→ Assignment 1
In the anniversary reflection below, what was the writer working on sourcing that morning?
→ Assignment 2
Continue the anniversary reflection from where it stops.

*** Provided text ***

31st March 2021
Today marks the five year anniversary that I asked for help. I remember the day as if it was yesterday as I stood in my office, looking out of the window at nothing in particular. The main HQ building was having major construction work so there were builders and vehicles coming and going, but everything else was a blur. It was minutes to 8am. There were papers sitting neatly on my desk (I hated mess, still do). I was working on sourcing new alarms for our victims of domestic abuse and had put a proposal together regarding numbers needed, connectivity, finance options, ease of use and training.
I was spinning many other plates and juggling day to day demands of a Detective Inspector in a very busy Public Protection Department. I knew what was sitting in my email box as I would check my work phone or laptop in the evening and morning, just to clear some work before my actual working day started. I would always tell my staff not to do this, but typically it is something I always did. There are so many out there who do exactly the same.

*** End of Provided text ***
*** Source data ***

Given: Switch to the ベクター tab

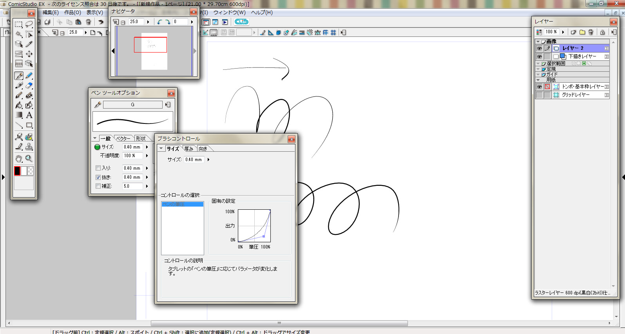Looking at the screenshot, I should 123,138.
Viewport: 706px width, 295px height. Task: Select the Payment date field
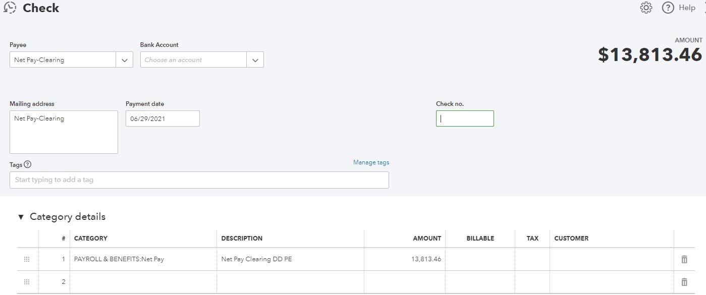(x=162, y=118)
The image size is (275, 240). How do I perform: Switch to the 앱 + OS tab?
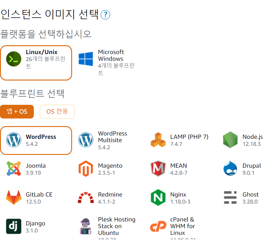pos(17,111)
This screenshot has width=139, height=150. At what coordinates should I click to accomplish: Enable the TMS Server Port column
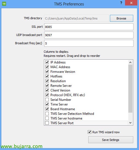[x=47, y=123]
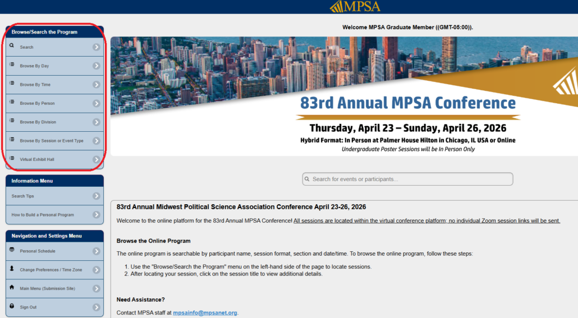Select the Sign Out menu option
The width and height of the screenshot is (578, 318).
click(28, 307)
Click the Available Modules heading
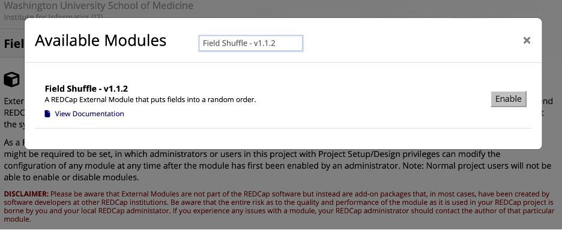The image size is (562, 230). [100, 40]
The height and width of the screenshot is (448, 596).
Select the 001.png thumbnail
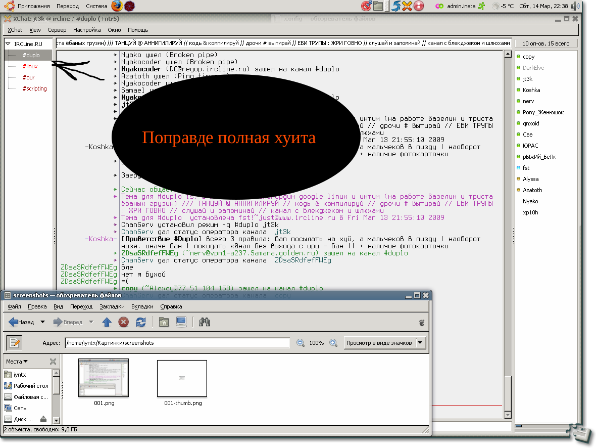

*** End of Source data ***

→ Task output 1
New alarms for the department's victims of domestic abuse.

→ Task output 2
As I stared out of the window and checked the time on my phone I knew what I had to do. It was 8am. The magic time where the GP phone call rat race starts to get an appointment that day. Thoughts were spinning around my head as I rehearsed what I was going to say when the receptionist asked me what the problem was. All I knew was that I was tired, maybe burnt out, a bit down in the dumps, fed up. My thoughts were that perhaps some physical illness was plaguing me. I had previously suffered with anaemia, was it that? It did not matter as the phone line was constantly engaged. Thoughts of whether to carry on with the redial game or to just give up and carry on with my day. I sat down, looked at my screen and decided to multi task hitting the redial button whilst replying to emails which were popping through.
Redial, redial, redial.
Gulp, the automated message had kicked in telling me if I was having chest pains, signs of a stroke, or severe bleeding then to contact 999. Nope, I wasn’t having any of them, just exhausted. I have no idea what I said to the call taker in the end, but I had an appointment for after work. Now what do I do? Plan what I want to say? That never works. What do I want to say? I have no idea. The fact that I had recently had failed IVF, and in the last 4 months had split up from my wife, was unsuccessful in my inspectors board and had knee surgery to remove some bolts probably had something to do with it. Oh, and the fact that I had wanted to end my life, more than once and was saved by a friend.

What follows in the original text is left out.